Cameo is a website where fans can pay for their favourite movie, television, sports or social media star to send them personalised video messages. In the throes of a full-face rash, I paid two of the country’s top sportspeople to send some positive vibes my way.
For a while I’ve been obsessed with the idea that I could pay a small amount to get a Wildcats pep talk from the actor who played Troy Bolton’s dad in High School Musical. I could pay for a video of American Idol judge Randy Jackson telling me to follow my dreams, or anyone who has been on Survivor to tell my boyfriend that they appreciate his support. It’s 2020 and finally the opportunities are endless, and so on Monday when I got a rash all over my face and had to take time off work, I paid NZ$60 for this wonderful motivational pep talk from Black Cap batsman Colin Munro.

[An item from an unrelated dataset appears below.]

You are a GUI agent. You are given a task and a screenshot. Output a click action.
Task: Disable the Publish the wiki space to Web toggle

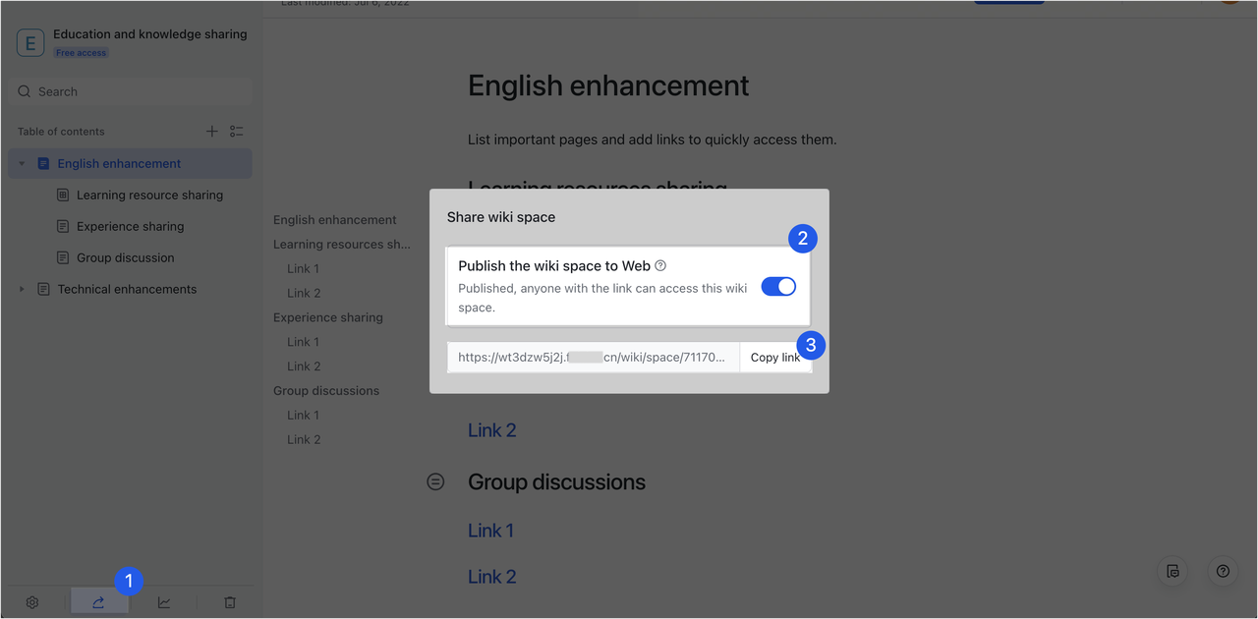(x=778, y=286)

Gone are the days when you could only get a birthday shoutout video from your fav celeb if your friend’s mum’s old boss was the celeb’s sister-in-law. Now putting to use the six degrees of separation between us and our favourite stars is no longer necessary. Last year someone paid the lead singer of Sugar Ray NZ$200 to break up with their boyfriend, and a NZ$640 drunken happy birthday ramble from Vince Neil of Mötley Crüe has racked up over 300,000 views on YouTube. But what exactly is Cameo, the video-sharing platform that facilitates these celeb-normie interactions, and is it exploiting fan culture?

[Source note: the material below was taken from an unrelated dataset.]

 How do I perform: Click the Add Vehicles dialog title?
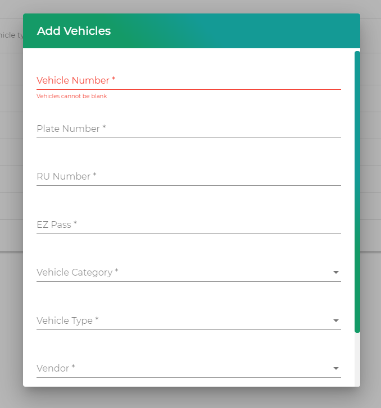pos(74,31)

Kiwi journalist David Farrier thinks so. He has been approached a number of times by a representative from Cameo asking him to sign up to the website.
“Our talent are getting paid $10k-$30k a month!” reads one email he was sent. It’s a tempting promise, but while Cameo celebs can set their own prices, that sort of money seems a bit of a stretch for a homegrown star. New Zealand celebrities on the platform include ex-All Black Cory Jane, Silver Fern Katrina Rore, and reality TV star Samuel Levi.

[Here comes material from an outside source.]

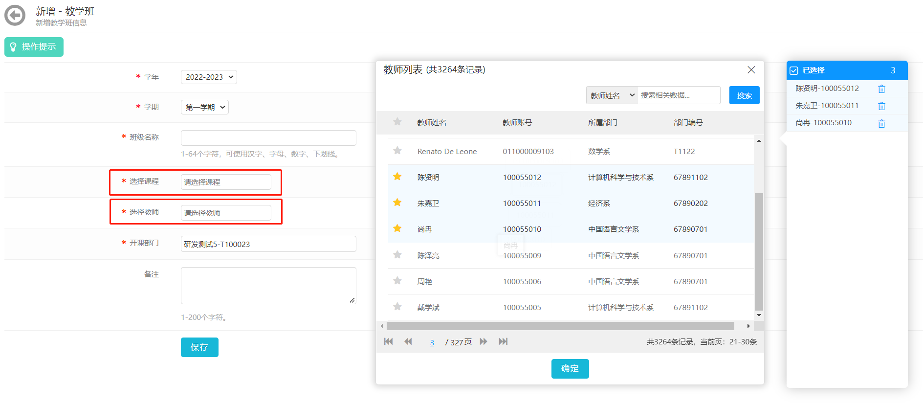Go to next page of teacher list
Screen dimensions: 923x406
point(483,341)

Levi says he never expected many requests through the app – and at NZ$12 per video he certainly isn’t making tens of thousands from it – but it’s an easy way for people to connect with him if they don’t have another way of contacting him.
In just three years, Cameo has managed to sign up some of the world’s biggest names, from Caitlyn Jenner to Snoop Dogg to the cockney prince himself, Dick Van Dyke. A video from Caitlyn Jenner will set you back US$2,500 (approx. NZ$4,000), and she’s not even the most expensive purchase. Levi thinks charging exorbitant amounts is unfair to dedicated fans.
“I don’t understand why some of the world’s biggest stars are on there and charging a crap load… Don’t you get paid enough?”
Kiwi celebs on the platform, for the most part, charge very little. Veteran Silver Fern Katrina Rore was just NZ$24, so I couldn’t pass up the opportunity to hear one of my long-time sporting idols give me some advice.
While mostly harmless actors and sportspeople dominate Cameo, a few more controversial names stick out. For US$80 you can pay for a personal message from far right activist and Fox host Tomi Lahren, and for US$199, former Trump White House press secretary Sean Spicer.
Farrier says he doesn’t want to join a site that’s “giving a platform to Sean Spicer, like he’s some loveable rogue”.
A quarter of the profit from each video goes to Cameo, and the other 75% to the celebrity. Spicer has chosen to make his profile a “charity-based” one. Profits from the videos he makes go towards The Independence Fund, a charity for American war veterans. But click on the “politics” section of the site and there are hordes of “political commentators” making profit for themselves off the site. They include people like Jacob Wohl, a conspiracy theorist and far-right troll who has been caught trying to falsely frame a number of high-profile Democratic politicians for sexual misconduct. Wohl has been permanently banned from Twitter for violating its rules on creating and operating fake accounts.
Controversial users aren’t the the only issue that’s rocked the Cameo brand over its three years in operation. Earlier this month, VICE uncovered bugs in the website that let them watch videos that were selected as private by the user. They even managed to uncover users’ email addresses and messages through a flaw in Cameo’s backend (including the private email address of rapper and actor Ice-T). In a statement, Cameo said the issue had since been fixed and they would be investing more money into data security measures.
I’m neither an expert in cybersecurity nor one to resist a celeb shoutout, so I’m not here to tell you whether Cameo is good or not. I have tried it and am definitely keeping it in the back of my mind if I need to buy a gift for a friend, especially one who lives overseas because there’s no shipping costs on a video. If you can’t decide who to choose, you can watch some of the videos each celeb has made in the past by clicking on their profile.
Most fans will never be able to meet their heroes in the flesh, or have a friend of a friend who can get them a personalised shoutout. But it’s also unreasonable to expect people to shell out $500+ on a one minute-long birthday video. It’s probable that a lot of the more famous celebrities on Cameo are only servicing the richest and most privileged members of their fanbases. And to me, that’s a sad way to engage with the people who love you.